▶ [Stored data]
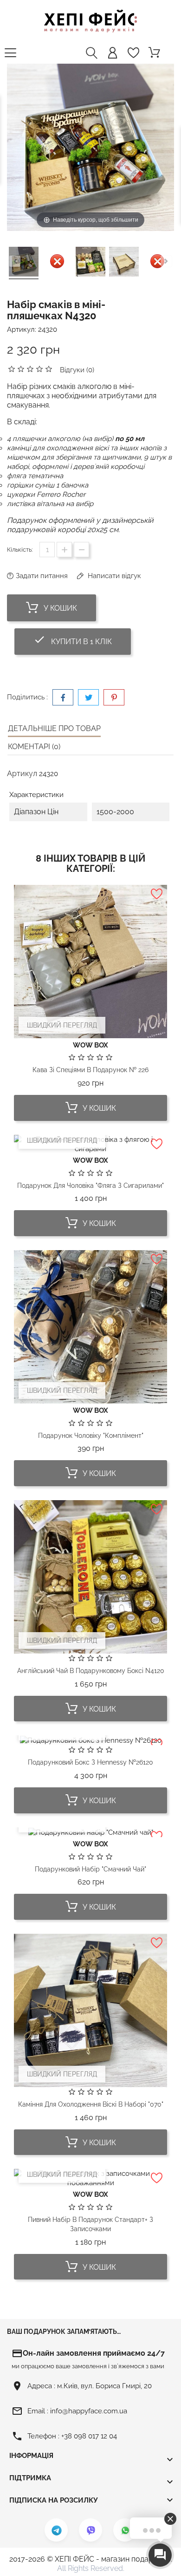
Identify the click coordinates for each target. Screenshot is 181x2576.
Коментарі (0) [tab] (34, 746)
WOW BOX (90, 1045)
---
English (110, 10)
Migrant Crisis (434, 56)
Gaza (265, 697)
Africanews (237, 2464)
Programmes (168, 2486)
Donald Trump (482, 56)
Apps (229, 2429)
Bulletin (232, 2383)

▶ [Description of the task] Reproduce the lines of the entries above from the one with "English (110, 10)" to the one with "Bulletin (232, 2383)", both included, exactly and without any other line.

▶ [Solution below]
English (110, 10)
Migrant Crisis (434, 56)
Gaza (265, 697)
Africanews (237, 2464)
Programmes (168, 2486)
Donald Trump (482, 56)
Apps (229, 2429)
Bulletin (232, 2383)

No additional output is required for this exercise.